La question de l’imposition des biens professionnels est revenue au premier plan avec la proposition de l’économiste Gabriel Zucman. Elle oppose depuis longtemps, et de façon récurrente, une partie de la gauche qui y voit un levier pour une fiscalité plus progressive, et une large frange de la droite et du patronat qui y voit une menace pour l’entrepreneuriat et le risque d’un exil fiscal massif.
Origine législative et définition des « biens professionnels »
En 1982, lors de l’instauration de l’impôt sur les grandes fortunes (IGF) sous la présidence de François Mitterrand, la nécessité de définir l’assiette de cette taxe a posé la question des biens professionnels. Selon l’article 885 du Code général des impôts, ces biens sont « les biens nécessaires à l’exercice, à titre principal, tant par leur propriétaire que par le conjoint de celui-ci, d’une profession industrielle, commerciale, artisanale, agricole ou libérale ». Cette définition recouvre des éléments très concrets — le four d’un boulanger, le tracteur d’un agriculteur, les locaux d’une petite entreprise — mais aussi des éléments moins tangibles, comme des parts de sociétés.

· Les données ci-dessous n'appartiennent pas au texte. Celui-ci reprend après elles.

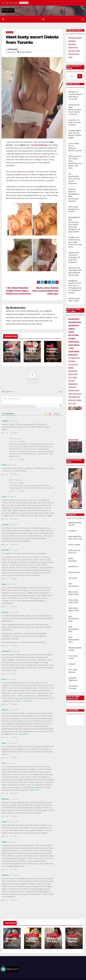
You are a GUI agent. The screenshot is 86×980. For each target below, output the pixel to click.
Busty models (74, 535)
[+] (34, 406)
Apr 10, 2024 (11, 945)
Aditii (4, 584)
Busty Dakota (26, 52)
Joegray (22, 441)
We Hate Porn (74, 397)
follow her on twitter (26, 172)
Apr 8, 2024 (73, 945)
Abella (5, 822)
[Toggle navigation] (43, 19)
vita (3, 763)
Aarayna (5, 524)
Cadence (5, 875)
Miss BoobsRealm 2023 (74, 631)
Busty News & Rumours (10, 935)
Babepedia (73, 384)
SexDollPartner (75, 322)
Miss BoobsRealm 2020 (74, 609)
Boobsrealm (13, 49)
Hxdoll (71, 332)
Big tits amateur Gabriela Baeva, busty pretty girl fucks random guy (45, 291)
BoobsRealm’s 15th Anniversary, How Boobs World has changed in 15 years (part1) (74, 224)
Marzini (5, 612)
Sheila (5, 842)
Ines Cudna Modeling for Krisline (74, 209)
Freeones (72, 387)
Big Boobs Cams (75, 38)
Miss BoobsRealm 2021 (74, 620)
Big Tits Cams (74, 51)
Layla (4, 496)
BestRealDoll (74, 319)
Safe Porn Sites (75, 400)
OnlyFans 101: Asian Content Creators (75, 123)
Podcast (72, 655)
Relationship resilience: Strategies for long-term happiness (74, 257)
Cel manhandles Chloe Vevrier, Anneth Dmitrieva (74, 178)
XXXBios (72, 338)
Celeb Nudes (74, 351)
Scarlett (5, 550)
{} (31, 406)
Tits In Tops (73, 439)
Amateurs (10, 32)
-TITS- (71, 348)
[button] (83, 19)
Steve (22, 483)
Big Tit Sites (73, 335)
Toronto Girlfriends (39, 145)
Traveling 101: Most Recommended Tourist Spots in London (75, 110)
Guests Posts (74, 563)
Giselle (5, 710)
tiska (4, 679)
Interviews (73, 569)
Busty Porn (73, 355)
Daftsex (71, 328)
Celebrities (73, 557)
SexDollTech (73, 325)
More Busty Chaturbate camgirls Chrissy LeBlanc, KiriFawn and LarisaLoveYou (18, 291)
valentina (6, 651)
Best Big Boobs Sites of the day (32, 935)
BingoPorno (73, 47)
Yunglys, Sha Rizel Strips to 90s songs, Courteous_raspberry (75, 242)
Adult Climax (74, 345)
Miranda (5, 799)
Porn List (72, 403)
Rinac (4, 743)
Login (60, 391)
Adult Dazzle (74, 342)
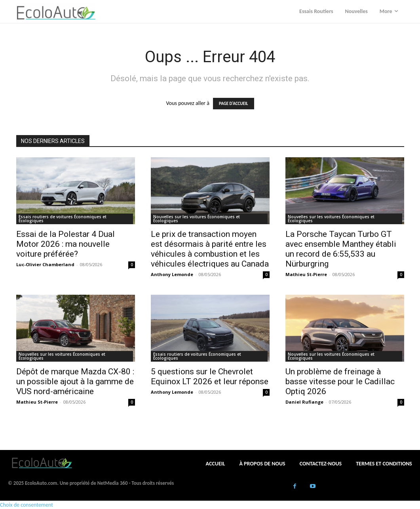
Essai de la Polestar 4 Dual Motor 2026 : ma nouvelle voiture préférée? (65, 244)
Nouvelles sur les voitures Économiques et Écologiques (196, 219)
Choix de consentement (27, 505)
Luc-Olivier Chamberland (45, 264)
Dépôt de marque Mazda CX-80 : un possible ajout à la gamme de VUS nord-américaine (75, 381)
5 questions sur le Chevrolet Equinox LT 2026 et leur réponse (209, 376)
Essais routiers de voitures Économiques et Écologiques (63, 219)
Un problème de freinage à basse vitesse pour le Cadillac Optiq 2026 (340, 381)
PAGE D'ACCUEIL (233, 103)
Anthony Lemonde (172, 274)
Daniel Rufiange (304, 402)
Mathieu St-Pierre (306, 274)
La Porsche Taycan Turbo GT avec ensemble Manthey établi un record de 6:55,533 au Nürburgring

Cette définition initiale a été conçue pour distinguer ce qui sert directement à l’activité productive de ce qui constitue, à titre privé, un patrimoine imposable. Elle a porté, dès son introduction, une forte charge symbolique : comment concilier justice fiscale et préservation des moyens d’existence des professionnels ?
Les enjeux politiques et économiques du débat
Sur le plan politique, la gauche a placé la taxation des biens professionnels au cœur de ses arguments pour renforcer la progressivité de l’impôt. Pour ses partisans, intégrer ces biens dans l’assiette fiscale permettrait de mieux répartir la charge entre patrimoines importants et revenus plus modestes.
À l’opposé, une large partie de la droite et du monde patronal plaide pour le maintien de l’exonération. L’argument central est économique : frapper d’impôt des biens « nécessaires à l’exercice d’une profession » risquerait d’alourdir le coût d’investissement et d’exploitation pour les petites et moyennes entreprises. De plus, la menace d’un départ de contribuables fortunés, parfois avancée comme un argument de poids, a été utilisée à plusieurs reprises dans le passé pour peser sur la décision politique.
Retour historique : 1982–1984, un compromis rapidement érodé
Le débat n’est pas nouveau. Il s’est cristallisé au début des années 1980 lors de l’instauration de l’IGF. Comme le relève l’économiste Laurent Bach, co‑responsable du pôle Entreprises à l’Institut des politiques publiques (IPP) : « La question de ce qu’on nomme aujourd’hui biens professionnels et de ce qu’on considère comme tel s’impose très vite. »
Dans sa version initiale, le texte socialiste n’exemptait pas intégralement ces biens. Mais la controverse autour de la portée de l’impôt a conduit à des concessions rapides. Des acteurs économiques influents ont mis en avant la possibilité d’un exil fiscal pour protester contre une imposition étendue des biens professionnels. Le cas du groupe L’Oréal, propriété de Liliane Bettencourt à l’époque, est souvent cité comme un exemple de pression exercée via la menace d’un départ de capitaux.
Sous cette pression, les biens professionnels ont d’abord fait l’objet d’un sursis d’imposition dès 1982, puis ont été exonérés totalement en 1984. Ce choix politique a durablement structuré la manière dont la fiscalité du patrimoine a été pensée en France depuis cette période : une protection marquée pour les outils de production et les parts liées à l’activité professionnelle.
Aujourd’hui, la proposition de réexaminer l’exemption des biens professionnels relance des questions déjà anciennes : quelle frontière tracer entre patrimoine imposable et outils indispensables à l’activité ? Comment concilier équité fiscale et préservation d’un environnement favorable à la création et à la tenue des entreprises ?
La réponse politique à ces questions dépendra des arbitrages entre objectifs de justice sociale et préoccupations économiques. Le débat porte autant sur des principes que sur des effets concrets pour des dizaines de milliers d’exploitants, entrepreneurs et salariés dont les biens servent directement à produire.